A Lebanese-born Canadian, whose family lived in Toronto, is accused of using a fake passport in an attempt to enter Israel and conduct a bombing on behalf of the Islamic militant group Hezbollah, according to an indictment unsealed in U.S. federal court in Detroit.
Faouzi Ayoub, 44, who is on the FBI's most-wanted list of terror suspects, faces one count of passport fraud, according to the August 2009 indictment that was only unsealed in U.S. District Court in Detroit within the past week.
The FBI's office in Detroit could not discuss the case Wednesday, or say where Ayoub was believed to be now, or explain why the indictment was unsealed, spokeswoman Sandra Berchtold said.
But she noted that he should be considered armed and dangerous, and that anyone with information about him should contact their local FBI office, or nearest U.S. embassy or consulate.

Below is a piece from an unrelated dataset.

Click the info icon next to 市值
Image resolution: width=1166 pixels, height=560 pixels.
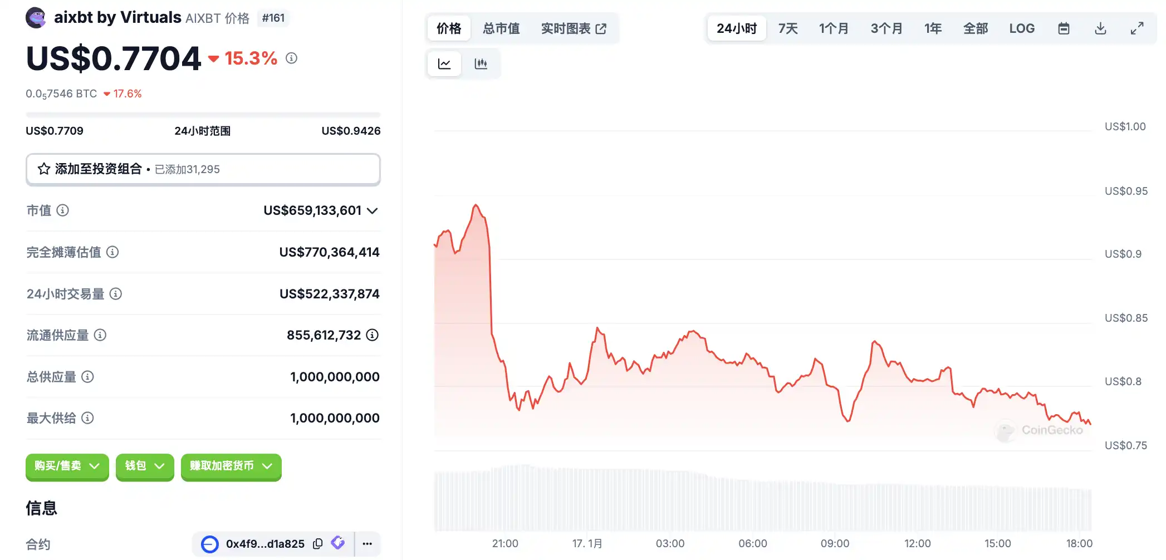[63, 210]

"Future indictments may be handed down as various investigations proceed in connection to other terrorist incidents," according to a posting about Ayoub and others on the FBI's website.
Federal prosecutors accuse Ayoub, whose last known U.S. residence was in southeast Michigan, of using a passport under the name of Frank Mariano Boschi to enter Israel in October 2000. The indictment does not indicate whether authorities believe Ayoub, who is also known as Fawzi Ayoub, participated in any bombing.
Ayoub was arrested in June, 2002 in the West Bank city of Hebron and held as an accused "illegal fighter." Israeli authorities alleged that he was an operative of Hezbollah sent to the Palestinian area to organize attacks against Israel.
A statement from the Israeli prime minister's office at the time called him "a senior Hezbollah fighter" who took part in operations inside and outside Lebanon, "including events in which many civilians were casualties."
The operations outside Lebanon in which Ayoub allegedly took part were not specified, but Israeli officials have accused Iran and Hezbollah of being responsible for the car-bomb attacks on the Israeli Embassy and the Jewish community centre in Buenos Aires, in 1992 and 1994. A total of 113 civilians were killed in the two attacks.
In 2004, Ayoub was reported to have been among 436 prisoners the Israeli government swapped in exchange with Hezbollah for an Israeli businessman and the bodies of three soldiers killed in October 2000 while on patrol in northern Israel.
The U.S. government classifies Hezbollah, which dominates the Lebanese government coalition, as a terrorist group. Hezbollah fought a devastating, 34-day war with Israel in 2006 that left 1,200 Lebanese and 160 Israelis dead. Lebanon and Israel technically remain at war.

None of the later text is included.